Cisplatin is an essential chemotherapeutic drug in the treatment of many cancers. Its use, however, is limited by the development of resistance in many tumors. The ability to re-sensitize resistant tumors could significantly strengthen cisplatin therapy in patients. Caenorhabditis elegans is a suitable model for studying the cytoplasmic role of cisplatin in tumor cells. We have previously shown that the ATPase ASNA-1 has similar roles as a factor governing cisplatin sensitivity in mammalian tumor cells and C. elegans. Here we study the endoplasmic reticulum (ER) resident chaperone ENPL-1/GRP94 and find that its depletion makes worms sensitive to cisplatin. Elevated ER stress levels in enpl-1 mutants is the likely cause of this sensitivity because a correlation can be made between cisplatin sensitivity and the high ER stress levels.
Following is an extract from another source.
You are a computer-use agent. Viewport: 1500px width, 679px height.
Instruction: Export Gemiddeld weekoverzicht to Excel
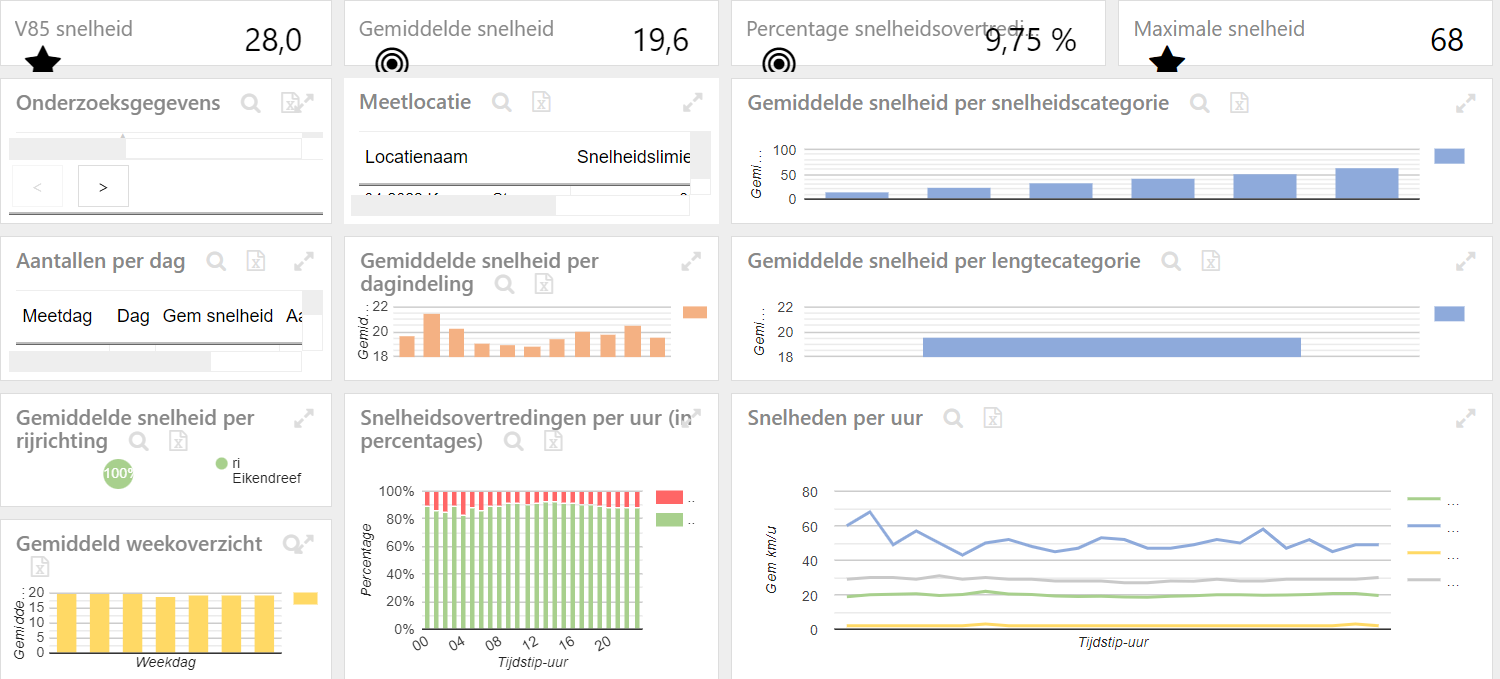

We also find that asna-1 mutants have elevated unfolded protein response (UPR) activity and that the intrinsically cisplatin resistant wild-type worms become sensitive when ER stress is high. We conclude that enpl-1 is a cisplatin sensitizing factor and suggest that manipulation of its levels or of UPR activity will enhance the effects of cisplatin based cancer therapy.